The grey-mantled wren is 12 to 13 cm long; a male O. b. minor weighed 9.0 g and a female O. b. branickii 10.2 g. The nominate adult has a tawny forecrown and a darker brown crown the merges into the gray of its back, which is browner on the rump. The tail is medium gray with prominent black bars and a white bar near the end. It has a faint grayish brown supercilium and the face and sides of the neck are also grayish brown. The throat, breast, and belly are white slightly tinged with buff, and the flanks are grayish. The adult O. b. minor is similar but the barring on the tail is reduced on the central feathers. The juvenile has more of a buff wash on the breast than the adult but is otherwise similar.

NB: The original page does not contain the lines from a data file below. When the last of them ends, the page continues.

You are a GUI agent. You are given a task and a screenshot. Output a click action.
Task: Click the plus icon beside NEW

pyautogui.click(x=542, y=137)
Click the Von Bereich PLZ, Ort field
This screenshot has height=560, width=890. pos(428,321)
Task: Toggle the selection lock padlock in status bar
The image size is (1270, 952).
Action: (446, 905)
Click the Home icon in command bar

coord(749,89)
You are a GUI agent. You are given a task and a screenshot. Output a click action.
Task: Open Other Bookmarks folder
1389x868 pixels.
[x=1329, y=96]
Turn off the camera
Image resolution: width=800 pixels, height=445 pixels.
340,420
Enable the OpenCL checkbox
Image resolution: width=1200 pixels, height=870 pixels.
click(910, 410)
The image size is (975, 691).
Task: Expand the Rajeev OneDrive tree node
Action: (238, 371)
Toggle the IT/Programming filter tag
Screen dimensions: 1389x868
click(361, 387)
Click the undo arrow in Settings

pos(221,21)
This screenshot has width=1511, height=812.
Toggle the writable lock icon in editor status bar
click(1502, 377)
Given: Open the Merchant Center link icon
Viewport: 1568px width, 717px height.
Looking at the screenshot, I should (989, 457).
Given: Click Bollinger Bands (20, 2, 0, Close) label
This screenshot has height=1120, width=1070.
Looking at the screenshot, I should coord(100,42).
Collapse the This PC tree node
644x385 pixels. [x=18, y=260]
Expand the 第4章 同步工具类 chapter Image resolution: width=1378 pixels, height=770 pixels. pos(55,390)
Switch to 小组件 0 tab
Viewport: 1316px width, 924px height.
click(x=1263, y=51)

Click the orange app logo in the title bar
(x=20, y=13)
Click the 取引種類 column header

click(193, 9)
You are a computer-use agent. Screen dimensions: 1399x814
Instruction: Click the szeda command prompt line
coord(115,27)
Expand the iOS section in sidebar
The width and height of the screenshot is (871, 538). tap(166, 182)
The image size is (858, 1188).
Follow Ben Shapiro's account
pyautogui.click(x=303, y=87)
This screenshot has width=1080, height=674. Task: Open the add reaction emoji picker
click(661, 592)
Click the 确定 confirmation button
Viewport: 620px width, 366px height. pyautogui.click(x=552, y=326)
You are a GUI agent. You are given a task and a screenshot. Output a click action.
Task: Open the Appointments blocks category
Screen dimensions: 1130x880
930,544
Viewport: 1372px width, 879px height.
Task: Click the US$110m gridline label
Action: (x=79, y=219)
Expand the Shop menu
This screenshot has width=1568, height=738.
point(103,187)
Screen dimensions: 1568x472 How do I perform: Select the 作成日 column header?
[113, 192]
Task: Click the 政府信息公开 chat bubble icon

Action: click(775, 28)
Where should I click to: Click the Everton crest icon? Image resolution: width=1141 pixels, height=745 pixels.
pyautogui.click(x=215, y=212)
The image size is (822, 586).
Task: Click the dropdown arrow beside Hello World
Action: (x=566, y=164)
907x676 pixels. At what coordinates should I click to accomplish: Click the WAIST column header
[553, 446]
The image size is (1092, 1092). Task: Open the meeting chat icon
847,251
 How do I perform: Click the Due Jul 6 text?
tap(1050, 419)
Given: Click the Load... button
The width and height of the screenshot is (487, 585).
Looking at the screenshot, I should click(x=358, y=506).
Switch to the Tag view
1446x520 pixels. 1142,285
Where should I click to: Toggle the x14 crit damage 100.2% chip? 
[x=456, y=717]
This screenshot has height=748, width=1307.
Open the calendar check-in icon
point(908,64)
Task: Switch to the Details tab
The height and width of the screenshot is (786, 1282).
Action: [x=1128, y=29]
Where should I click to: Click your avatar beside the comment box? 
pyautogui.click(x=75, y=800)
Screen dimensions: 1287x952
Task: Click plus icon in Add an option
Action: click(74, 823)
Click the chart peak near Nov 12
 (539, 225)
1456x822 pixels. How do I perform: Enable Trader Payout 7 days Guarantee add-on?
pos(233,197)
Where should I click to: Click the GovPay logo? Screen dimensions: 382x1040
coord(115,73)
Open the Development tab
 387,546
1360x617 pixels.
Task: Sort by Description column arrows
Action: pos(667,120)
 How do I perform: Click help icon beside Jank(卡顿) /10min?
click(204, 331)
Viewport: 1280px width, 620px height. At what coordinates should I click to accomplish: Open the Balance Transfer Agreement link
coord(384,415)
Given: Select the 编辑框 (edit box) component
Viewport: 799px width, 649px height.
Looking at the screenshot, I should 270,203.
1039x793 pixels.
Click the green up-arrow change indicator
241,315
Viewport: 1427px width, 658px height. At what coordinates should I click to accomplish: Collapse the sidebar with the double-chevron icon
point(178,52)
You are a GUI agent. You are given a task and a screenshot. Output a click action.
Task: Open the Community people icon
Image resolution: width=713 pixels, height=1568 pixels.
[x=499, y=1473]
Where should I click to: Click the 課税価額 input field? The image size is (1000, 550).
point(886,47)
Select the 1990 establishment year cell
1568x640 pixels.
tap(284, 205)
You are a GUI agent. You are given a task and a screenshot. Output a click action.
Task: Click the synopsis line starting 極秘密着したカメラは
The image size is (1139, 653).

==Distribution and habitat==

The nominate grey-mantled wren has a discontinuous range in the southern part of Colombia's Eastern Andes and on the eastern slope of the main Andes through Ecuador and Peru to Bolivia's La Paz Department. In elevation it ranges from 1200 to 2300 m in Colombia, 1100 to 1900 m in Ecuador, 750 to 1800 m in Peru, and 1200 to 1700 m in Bolivia. O. b. minor is found on the west slope of Colombia's Western Andes and far northern Ecuador, mostly between 200 and 500 m but locally as low as 100 m. It inhabits the canopy and sub-canopy of humid montane forest.

==Behavior==
===Feeding===

No details are known about the grey-mantled wren's diet beyond that the species is insectivorous. It forages 15 to 30 m up in the canopy by constantly moving along branches while probing moss and lichens for prey. It usually is part of a mixed-species foraging flock.

===Breeding===

The grey-mantled wren's nest and eggs have not been documented. Its relative the tooth-billed wren is thought to nest in tree cavities, so grey-mantled might do so.

===Vocalization===
The grey-mantled wren's typical song is "a short dry trill". It also sings "a series of whistled notes".

==Status==
The IUCN has assessed the grey-mantled wren as being of Least Concern. However, it "usually is considered to be uncommon or even rare" and "its population is suspected to be in decline".